お笑い初期衝動
139.ハードルを越えて
事務所ライブには、毎回15~20組の芸人が出演していた。
その中の大半は何度も続けて出ている常連メンバー。
この常連出演者を引きずり下ろし、その席を自分が奪うことで、事務所ライブに出演できる。事実上、そういった状況だった。
しかし。席を奪うといっても、これがそう簡単にはいかないものだったりする。
なぜなら、常連芸人達はウケが悪いことがあっても、即座にライブから外されはしないからだ。
やはり、今までそれなりにウケてきた実績も考慮される。何より、続けて出演させてきた担当社員の情も少なからずある。
では、この牙城を崩すには、一体どうしたらいいものか。
自力でライブ出演の座を手に入れようと思えば、シンプルにこれしかなかった。
養成所でのネタ見せで、想定外といったインパクトのあるウケ方をして、担当社員にとびきり大きな期待感を抱かせる。
ネタ見せで"普通にウケた"では、ライブ常連組を引きずり下ろすには至らない。
せいぜい、「次のネタ見せも頑張って」と言われるのが関の山だ。
もう一段階、更に上のハードルを越えたときに初めて、ライブ出演への光が見えてくる。
当時、松竹芸能の事務所ライブに出演するには、それぐらいの難関だった。
養成所に1年ちかく通って、そういった現実を肌で感じていた僕。
だからこそ、半年ぶりに事務所ライブのチケットを渡されたときは、それはもう感慨深いものがあった。

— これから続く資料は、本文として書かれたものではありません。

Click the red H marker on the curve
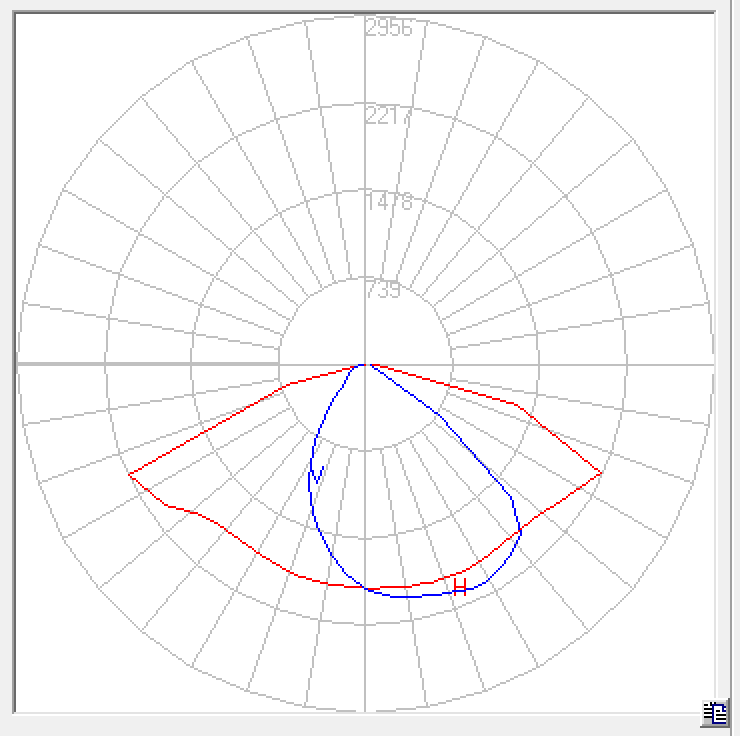This screenshot has height=736, width=740. tap(460, 586)
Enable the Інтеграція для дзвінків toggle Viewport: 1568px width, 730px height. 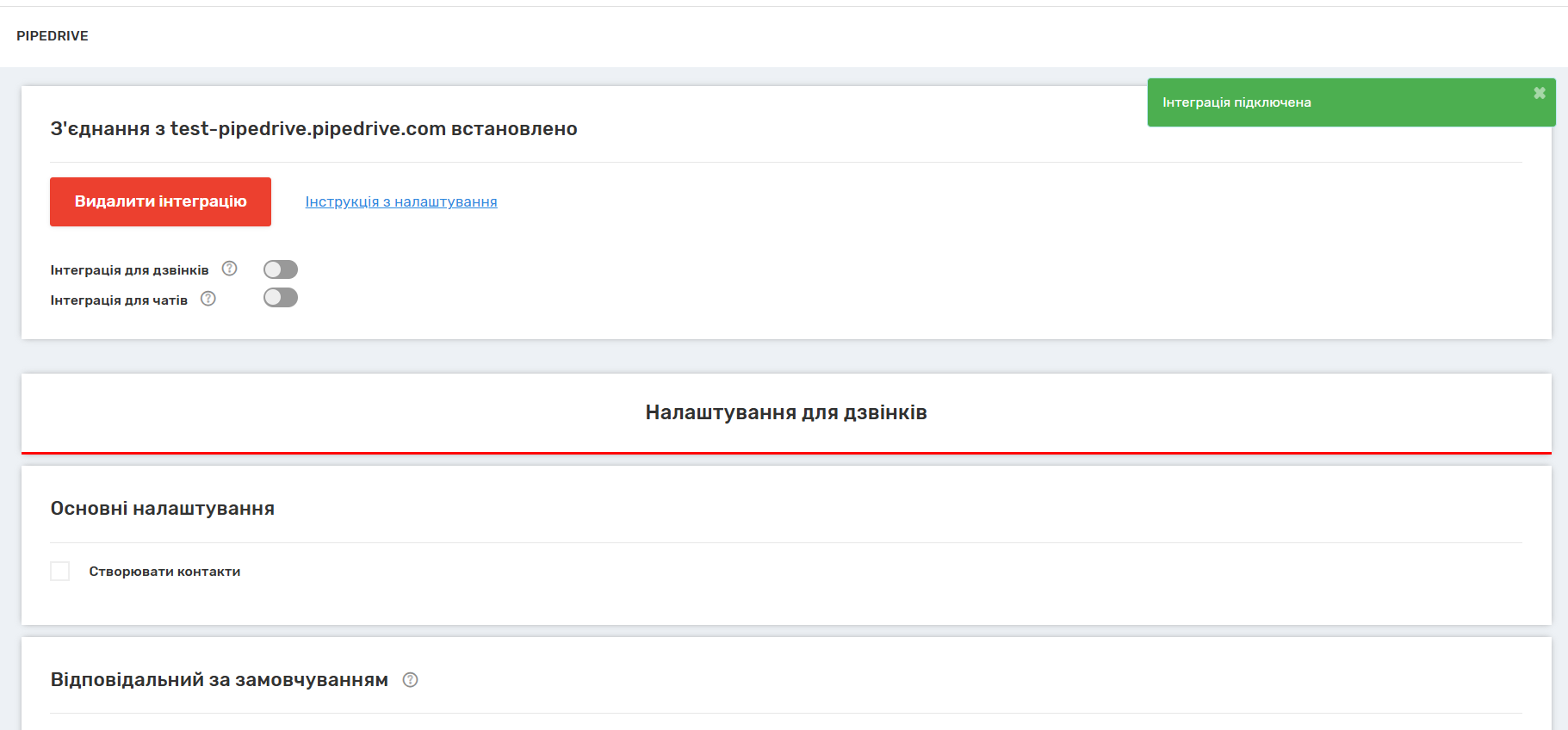(x=281, y=269)
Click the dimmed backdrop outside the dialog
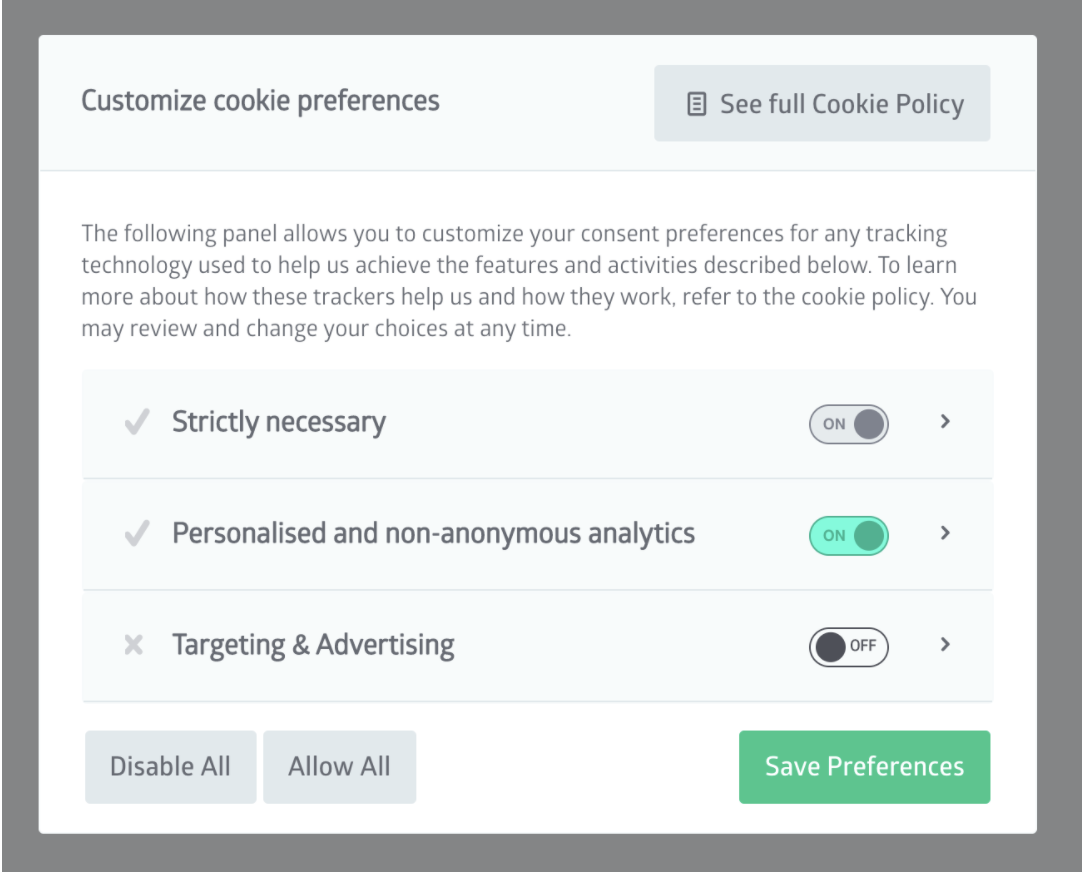1084x872 pixels. 19,436
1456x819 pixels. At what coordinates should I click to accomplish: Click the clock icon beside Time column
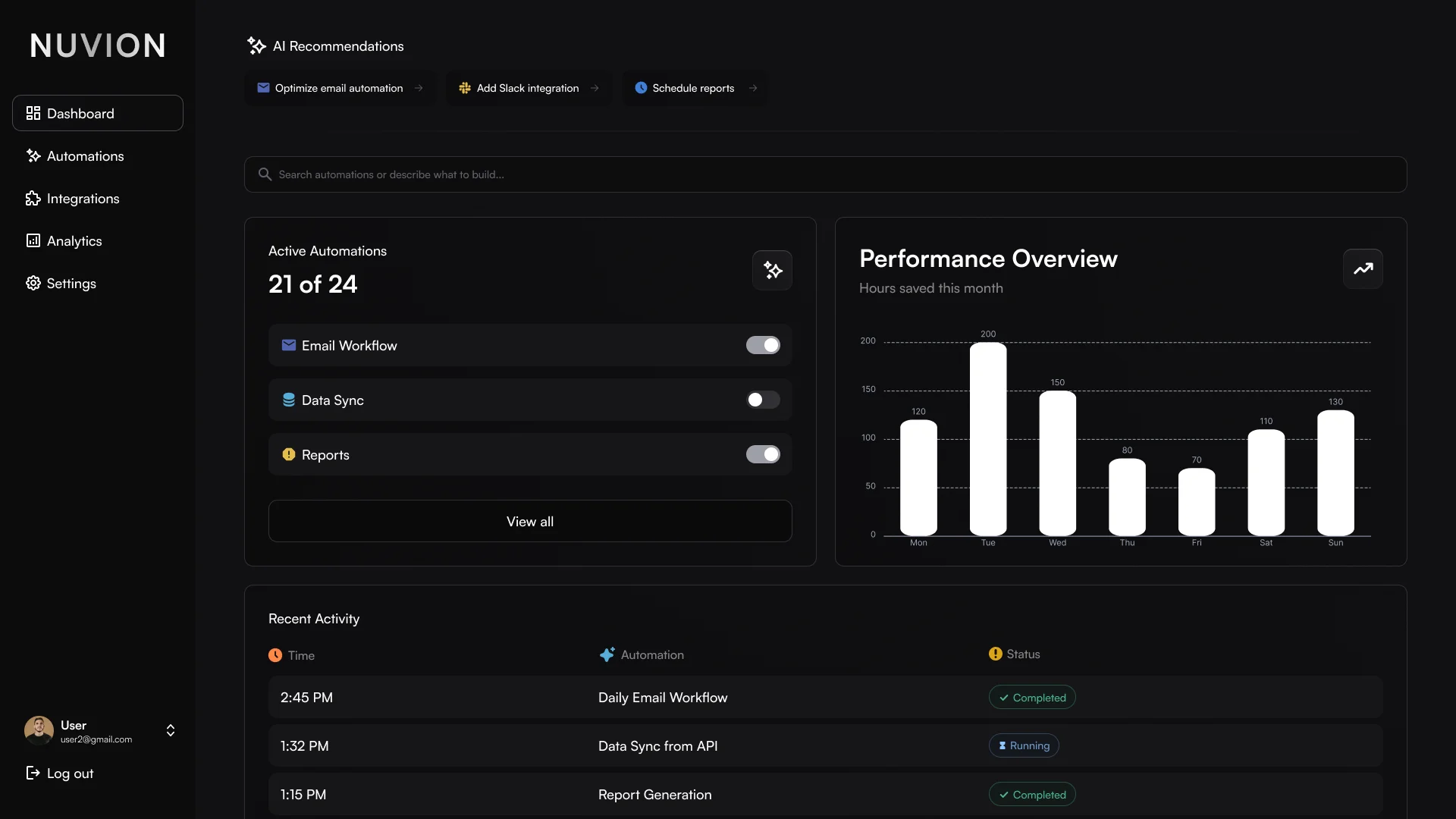[275, 655]
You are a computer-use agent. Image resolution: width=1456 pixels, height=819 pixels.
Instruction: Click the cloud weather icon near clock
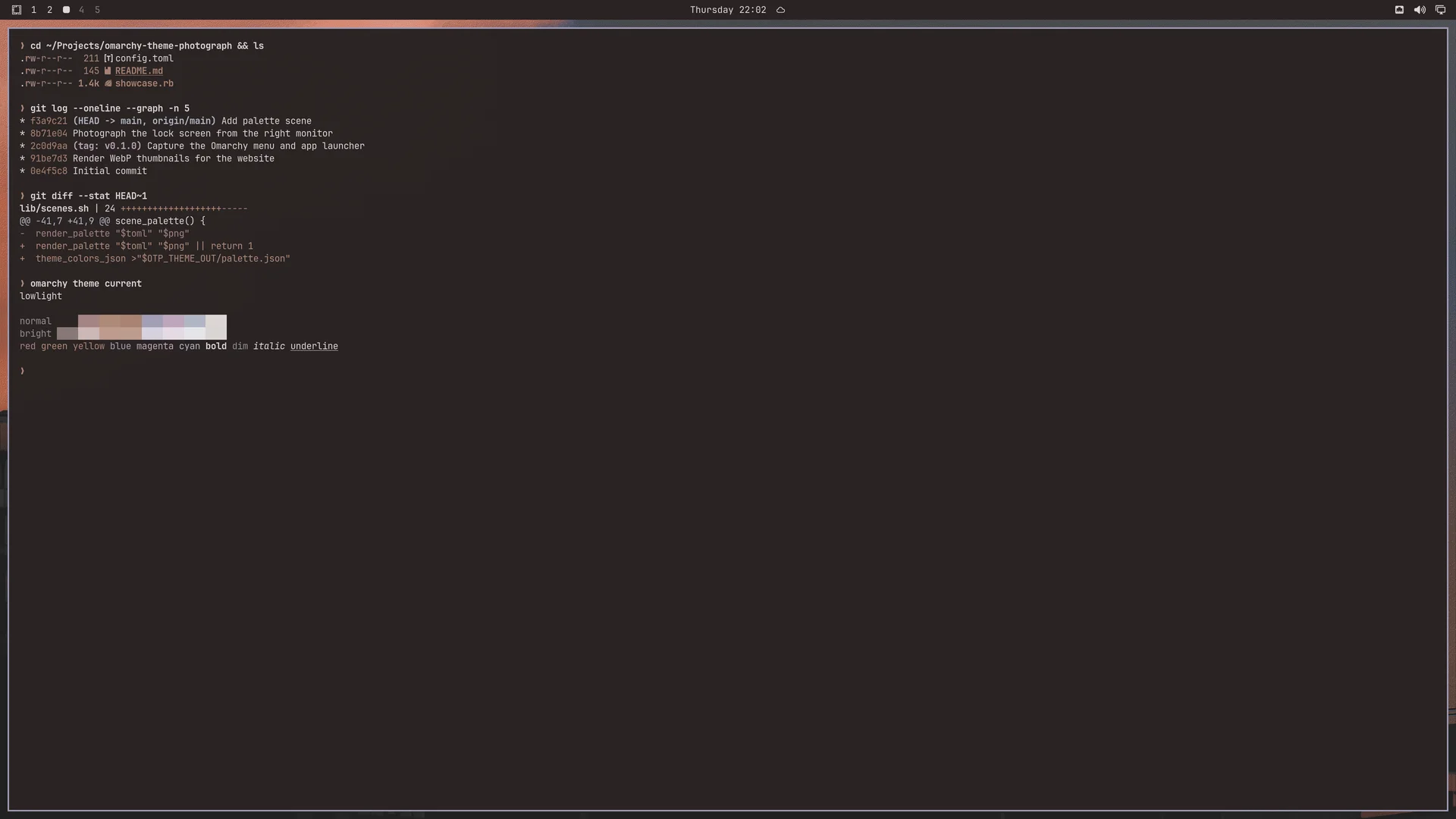pos(780,10)
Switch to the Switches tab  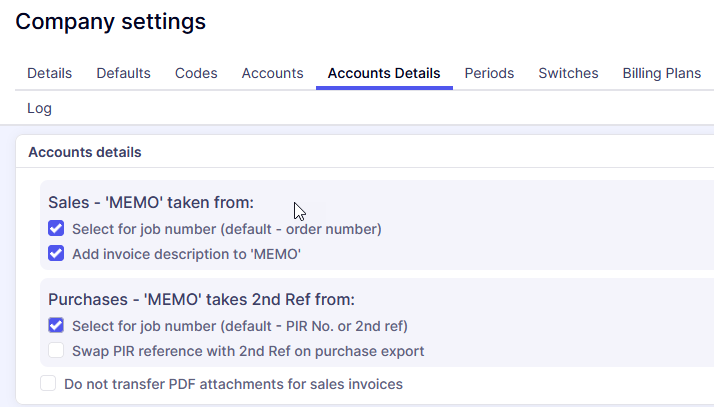coord(568,73)
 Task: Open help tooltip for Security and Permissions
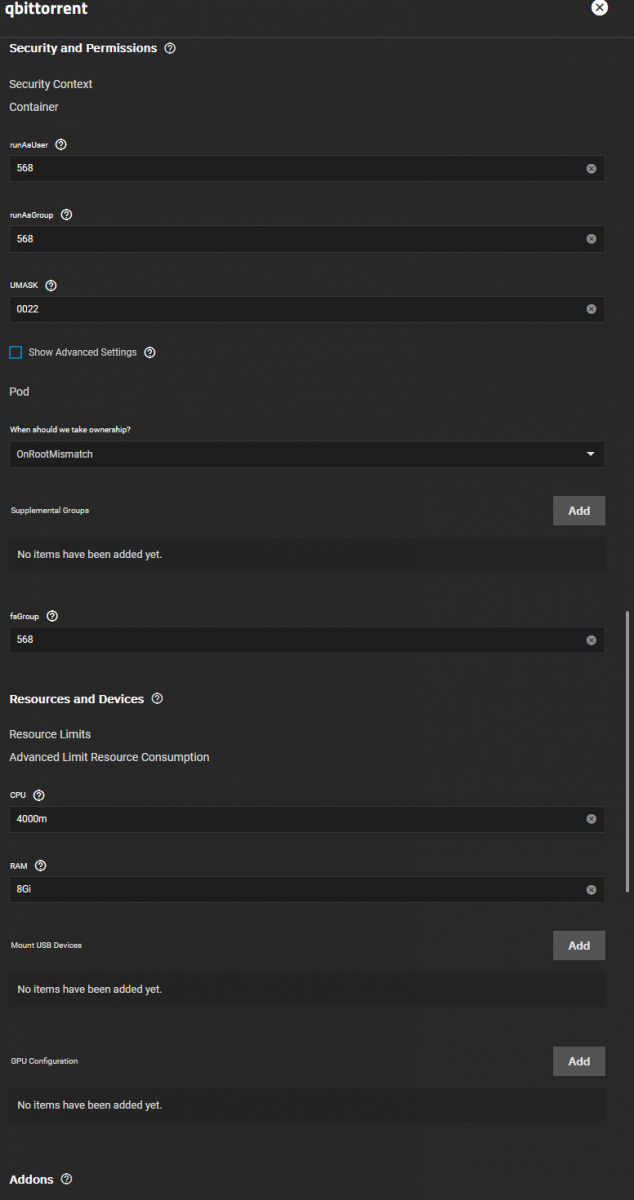170,48
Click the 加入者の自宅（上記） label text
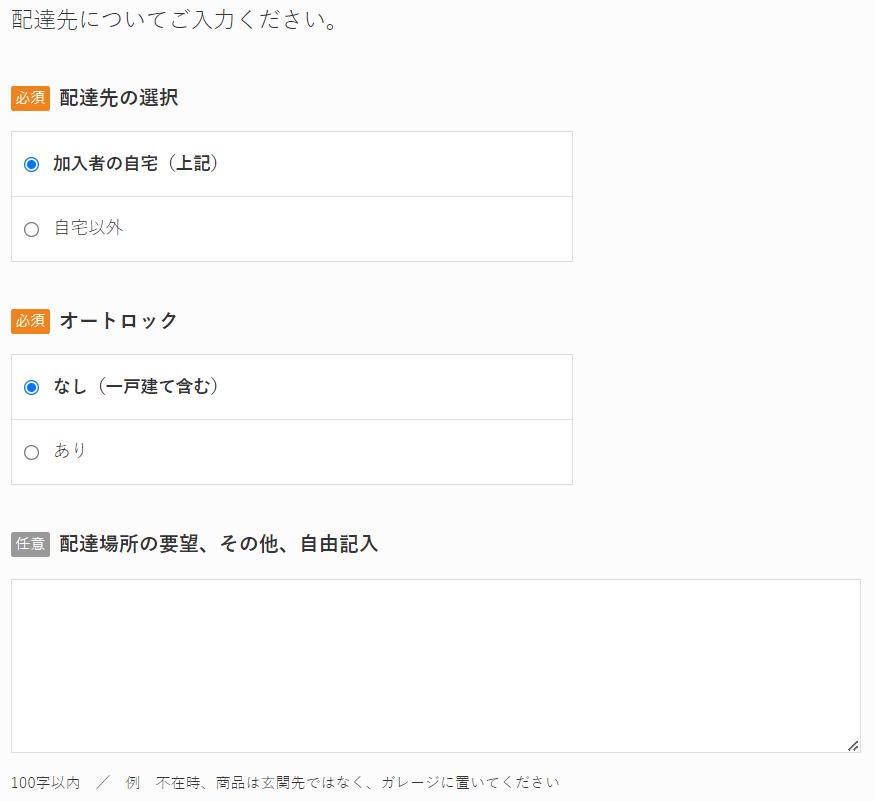875x801 pixels. pyautogui.click(x=136, y=164)
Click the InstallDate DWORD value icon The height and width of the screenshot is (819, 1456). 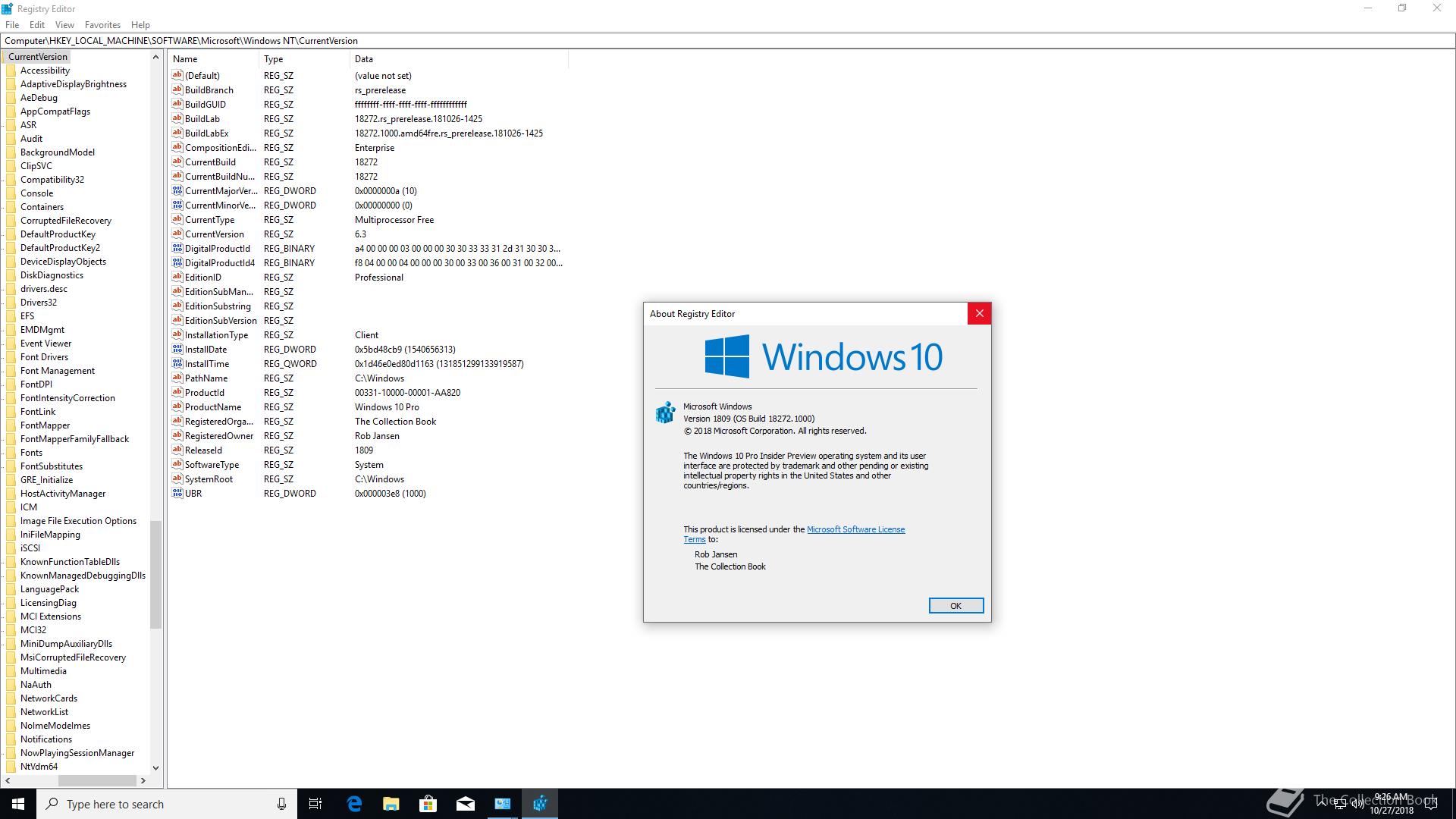point(177,350)
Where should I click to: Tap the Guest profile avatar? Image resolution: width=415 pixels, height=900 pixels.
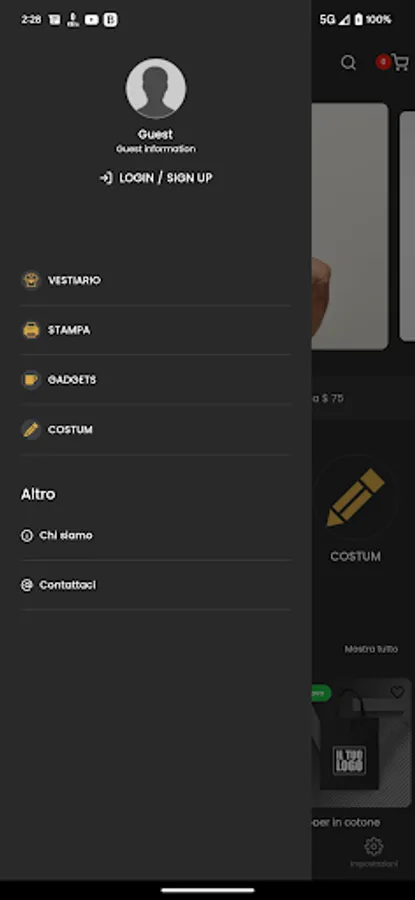pos(156,88)
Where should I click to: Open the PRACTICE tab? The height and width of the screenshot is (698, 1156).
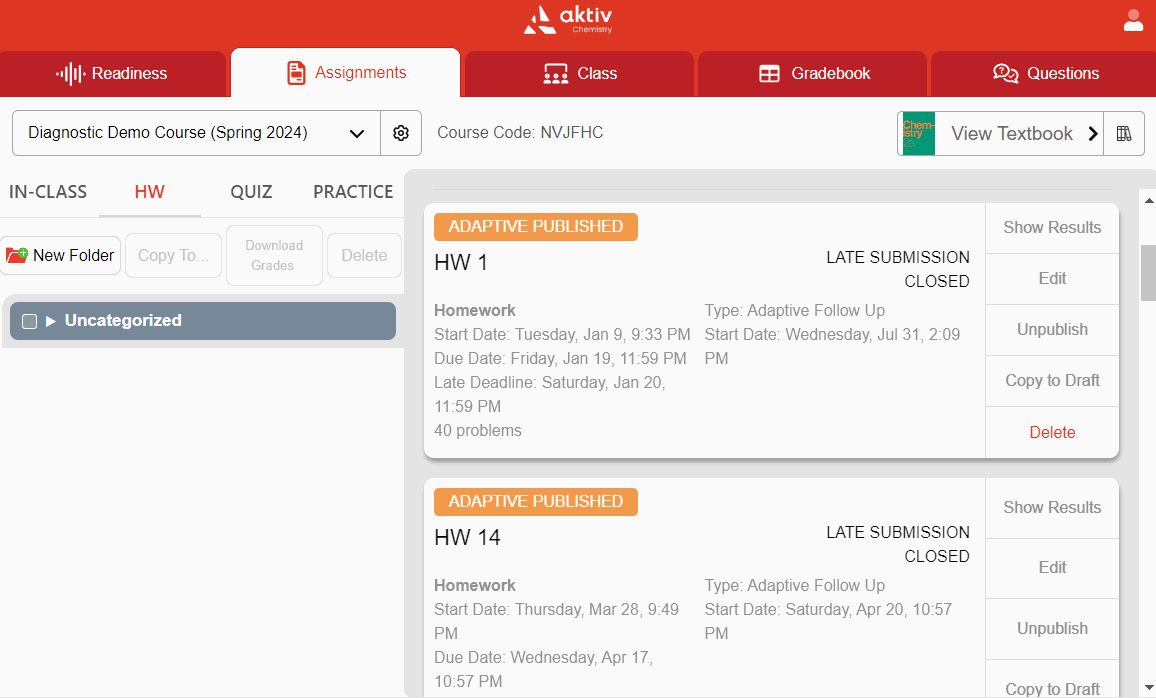pos(352,191)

半年間迷走を続け、「あいつはもう終わった」と、正直ほとんどの者が思っていただろう。
ジル(=田中三球とのコンビ)でそれなりに順調にやっていたときですら、「面白いのは田中三球のおかげで、奥山の方はたいしたことない」という見方をする者もいたぐらいだ。
もはや周囲の芸人に相当ナメられていたに違いない。
でも今度はどうだ。
原案・台本・演出、全て奥山ツンヂ1人で導いた結果だ。
「やってやった。見たか、ざまーみろ!」
勿論口には出さないが、そんな思いが身体中をかけめぐった。
ライブに出れるなんてことは、オマケのようなもの。
そんなことよりも、地べたをはいつくばって、幾多の屈辱に耐えながら、もう一度高いハードルを越えることができた。
僕にとっては、そのリベンジ感が何よりたまらなかった。